As soon as I looked a little harder at the output from enfuse, I realised that there were some strange things going on....

This first crop is the output file which at first glance looks promising - the card and the distant hedge are both looking reasonable,but there is a bit of a dark halo around the black lines as well as a thin line in the centre of the black line which is darker than the rest.
Here is the image from the stack where this card is in focus. not only is the strange halo absent, but there is a lot more texture detail showing up in the card surface.

Clearly there is detail in the stack that does not make it through the process... 
Here is a quick go with two other obvious contenders for focus stacking:

photoshop CC

Helicon Focus

The output from Photoshop CC, which claims to be able to focus stack, but in reality make a complete mess of it. This crop shows that it has failed on the distant hedge immediately above the card and also there are some wierd things going on with the railings. the output from Helicon focus using all default settings. This looks much more promising - there is a small area of softness immediately around the card, but this is where the distant focus image has blurred white from the card into the foliage, so this is actually a sensible default.
I gave CombineZP a quick go as well, but it crashed most reliably on all but the simplest mode, and in that mode it's output was nowhere near as good as Helicon.

Read on for info on how enfuse and photoshop get it so wrong, and why Helicon focus looks to be the best option.


Enfuse - where did it all go wrong?

Enfuse has a nice option to output the masks it uses. With the hardmask option on (and focus stacking without hardmask is not sensible) we get a set of masks which show the selection of individual pixels from each image in the stack. The strange things here is that in almost all areas of the picure it is picking a few pixels from almost every image.

Here are resized images of the masks from the final few images in the stack. The hot spots in the image show that enfuse was sort of getting the right area, but still picks random pixels from pretty much the whole image.

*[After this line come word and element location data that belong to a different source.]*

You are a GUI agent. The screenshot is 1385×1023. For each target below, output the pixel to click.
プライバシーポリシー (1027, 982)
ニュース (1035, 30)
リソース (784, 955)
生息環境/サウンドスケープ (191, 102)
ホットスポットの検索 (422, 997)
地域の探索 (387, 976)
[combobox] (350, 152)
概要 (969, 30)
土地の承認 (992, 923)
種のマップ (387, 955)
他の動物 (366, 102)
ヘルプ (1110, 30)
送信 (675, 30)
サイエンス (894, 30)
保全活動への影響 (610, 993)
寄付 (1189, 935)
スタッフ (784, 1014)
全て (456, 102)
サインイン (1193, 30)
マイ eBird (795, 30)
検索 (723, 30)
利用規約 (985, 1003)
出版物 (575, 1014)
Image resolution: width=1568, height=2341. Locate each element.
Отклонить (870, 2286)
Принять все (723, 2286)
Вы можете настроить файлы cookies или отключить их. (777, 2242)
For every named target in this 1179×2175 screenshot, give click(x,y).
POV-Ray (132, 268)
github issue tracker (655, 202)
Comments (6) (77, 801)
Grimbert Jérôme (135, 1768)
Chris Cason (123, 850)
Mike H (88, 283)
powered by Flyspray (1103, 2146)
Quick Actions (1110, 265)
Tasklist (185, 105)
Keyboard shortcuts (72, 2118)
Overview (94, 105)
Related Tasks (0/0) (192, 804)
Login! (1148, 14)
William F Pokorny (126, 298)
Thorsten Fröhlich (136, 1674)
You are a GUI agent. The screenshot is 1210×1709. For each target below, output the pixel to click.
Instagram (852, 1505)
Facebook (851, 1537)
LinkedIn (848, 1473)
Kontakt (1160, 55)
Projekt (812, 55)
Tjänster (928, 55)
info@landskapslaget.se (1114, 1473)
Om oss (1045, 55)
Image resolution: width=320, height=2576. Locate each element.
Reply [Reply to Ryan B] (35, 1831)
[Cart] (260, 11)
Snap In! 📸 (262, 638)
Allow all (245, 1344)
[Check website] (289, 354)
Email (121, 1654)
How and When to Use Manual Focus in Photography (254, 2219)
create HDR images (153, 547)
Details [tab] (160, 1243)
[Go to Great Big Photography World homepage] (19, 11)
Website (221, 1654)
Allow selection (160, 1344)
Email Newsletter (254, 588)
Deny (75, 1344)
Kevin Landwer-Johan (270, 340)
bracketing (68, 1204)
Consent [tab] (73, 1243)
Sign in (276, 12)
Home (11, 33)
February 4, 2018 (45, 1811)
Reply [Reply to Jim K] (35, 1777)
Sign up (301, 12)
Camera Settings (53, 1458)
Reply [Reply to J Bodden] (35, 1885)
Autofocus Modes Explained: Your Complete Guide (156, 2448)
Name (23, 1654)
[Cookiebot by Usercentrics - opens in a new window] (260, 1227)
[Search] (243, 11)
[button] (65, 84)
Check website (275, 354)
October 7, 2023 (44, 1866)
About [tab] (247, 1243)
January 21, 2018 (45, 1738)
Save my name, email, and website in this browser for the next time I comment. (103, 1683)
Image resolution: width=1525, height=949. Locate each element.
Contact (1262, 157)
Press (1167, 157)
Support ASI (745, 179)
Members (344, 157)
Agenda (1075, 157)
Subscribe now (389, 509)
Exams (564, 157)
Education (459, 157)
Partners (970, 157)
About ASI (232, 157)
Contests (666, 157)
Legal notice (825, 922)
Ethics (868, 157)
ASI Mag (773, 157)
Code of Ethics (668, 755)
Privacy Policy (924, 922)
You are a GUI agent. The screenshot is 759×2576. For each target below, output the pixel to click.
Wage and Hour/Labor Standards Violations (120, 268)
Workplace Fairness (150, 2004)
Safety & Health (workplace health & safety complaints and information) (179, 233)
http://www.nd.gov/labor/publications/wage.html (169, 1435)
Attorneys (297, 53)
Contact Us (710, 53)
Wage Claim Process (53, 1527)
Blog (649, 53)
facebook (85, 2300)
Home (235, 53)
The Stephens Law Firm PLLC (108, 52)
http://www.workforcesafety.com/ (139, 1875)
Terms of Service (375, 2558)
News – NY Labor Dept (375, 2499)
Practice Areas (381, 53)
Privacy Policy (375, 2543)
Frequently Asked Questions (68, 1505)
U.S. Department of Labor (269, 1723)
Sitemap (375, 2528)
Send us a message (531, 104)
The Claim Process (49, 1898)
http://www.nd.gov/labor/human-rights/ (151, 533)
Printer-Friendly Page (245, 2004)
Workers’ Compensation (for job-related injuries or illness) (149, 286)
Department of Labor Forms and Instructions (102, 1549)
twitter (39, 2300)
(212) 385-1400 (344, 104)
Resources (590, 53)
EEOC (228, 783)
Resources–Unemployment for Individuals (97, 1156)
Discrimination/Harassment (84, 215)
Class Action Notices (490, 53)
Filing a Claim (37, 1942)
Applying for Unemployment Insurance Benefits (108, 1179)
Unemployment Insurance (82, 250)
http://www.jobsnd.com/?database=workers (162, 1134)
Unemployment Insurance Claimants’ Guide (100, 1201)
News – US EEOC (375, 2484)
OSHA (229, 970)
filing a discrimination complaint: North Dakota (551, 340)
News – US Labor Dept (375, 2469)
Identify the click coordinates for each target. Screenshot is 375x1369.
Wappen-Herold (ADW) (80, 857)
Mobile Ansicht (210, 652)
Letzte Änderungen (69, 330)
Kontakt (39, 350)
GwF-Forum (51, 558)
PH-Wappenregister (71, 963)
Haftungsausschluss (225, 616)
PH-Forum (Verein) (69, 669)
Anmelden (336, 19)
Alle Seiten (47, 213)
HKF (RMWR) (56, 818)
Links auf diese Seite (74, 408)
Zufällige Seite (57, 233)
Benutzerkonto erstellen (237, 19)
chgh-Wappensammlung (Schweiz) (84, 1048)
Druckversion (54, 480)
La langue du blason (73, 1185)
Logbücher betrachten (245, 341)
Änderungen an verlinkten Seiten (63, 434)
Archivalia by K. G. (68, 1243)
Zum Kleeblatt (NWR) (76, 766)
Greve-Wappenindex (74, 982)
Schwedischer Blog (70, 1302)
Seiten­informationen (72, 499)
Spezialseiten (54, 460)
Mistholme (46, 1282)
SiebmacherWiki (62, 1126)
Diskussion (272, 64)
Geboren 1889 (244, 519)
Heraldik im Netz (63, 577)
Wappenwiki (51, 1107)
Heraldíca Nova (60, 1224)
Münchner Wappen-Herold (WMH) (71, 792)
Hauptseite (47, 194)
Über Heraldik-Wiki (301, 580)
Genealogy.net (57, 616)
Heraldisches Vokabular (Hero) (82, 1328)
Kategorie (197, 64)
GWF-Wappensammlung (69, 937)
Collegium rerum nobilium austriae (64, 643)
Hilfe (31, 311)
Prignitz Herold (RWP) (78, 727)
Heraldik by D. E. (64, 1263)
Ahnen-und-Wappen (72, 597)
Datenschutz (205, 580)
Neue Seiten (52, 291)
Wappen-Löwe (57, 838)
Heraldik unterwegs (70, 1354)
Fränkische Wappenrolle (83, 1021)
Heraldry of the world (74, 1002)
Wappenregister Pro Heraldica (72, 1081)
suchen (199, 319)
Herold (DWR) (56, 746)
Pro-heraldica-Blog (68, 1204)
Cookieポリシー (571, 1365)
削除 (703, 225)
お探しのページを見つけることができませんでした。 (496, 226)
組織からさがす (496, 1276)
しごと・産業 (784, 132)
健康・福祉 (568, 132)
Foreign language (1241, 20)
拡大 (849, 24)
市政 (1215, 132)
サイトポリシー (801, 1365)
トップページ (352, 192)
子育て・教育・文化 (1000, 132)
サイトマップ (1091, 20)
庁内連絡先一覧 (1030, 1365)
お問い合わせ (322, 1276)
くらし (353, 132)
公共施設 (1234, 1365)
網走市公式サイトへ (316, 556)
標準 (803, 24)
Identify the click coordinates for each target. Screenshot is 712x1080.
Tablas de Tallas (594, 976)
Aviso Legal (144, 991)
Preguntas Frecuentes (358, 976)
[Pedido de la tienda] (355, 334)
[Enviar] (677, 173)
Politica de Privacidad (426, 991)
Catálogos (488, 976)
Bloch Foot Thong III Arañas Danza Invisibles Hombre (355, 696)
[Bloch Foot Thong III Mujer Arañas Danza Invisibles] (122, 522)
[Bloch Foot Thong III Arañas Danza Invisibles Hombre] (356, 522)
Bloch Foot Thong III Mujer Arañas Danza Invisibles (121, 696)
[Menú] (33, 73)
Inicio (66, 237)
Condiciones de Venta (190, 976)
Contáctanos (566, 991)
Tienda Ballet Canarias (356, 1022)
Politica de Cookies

Finally for enfuse here are masks from a few images before the 5m flag was in focus, the in focus image and a few images after. This really just confirms the story, far too much random pixel selection going on for a good result


Photoshop - epic fail

It is diffcult to understand what on earth Photoshop thinks it is doing here. Below are a group of adjacent masks from around the centre of the stack. While the overall hotspots are sort of clustered around the right areas, they appear to have been overlaid with what I can only describe as a random splodge generator. I suppose with some stack this might result in an interesting artistic effect, but for what I am trying to do here, this can only be described epic failure.

Helicon focus

Well many folks say this is the best answer, and the default try gave by far the best results so far. The depth mask which it can output are a very good guide to what is going on, in that each shade of gray represents a layer used to populate the final image, so they are a sort of combined version of the masks I've shown above.
Method C - pyramid
Pyramid mode shows a tendency to flip between images on the cards, and also on the sloping tape measure in the foreground
Method B - depth map (default)
This is the method used for the example at the top of this post. It looking pretty good, but is still not perfect - for example it misses the cable running across the top
Method A - weighted average
Overall this isn't really helping - depth map is stil;l the best.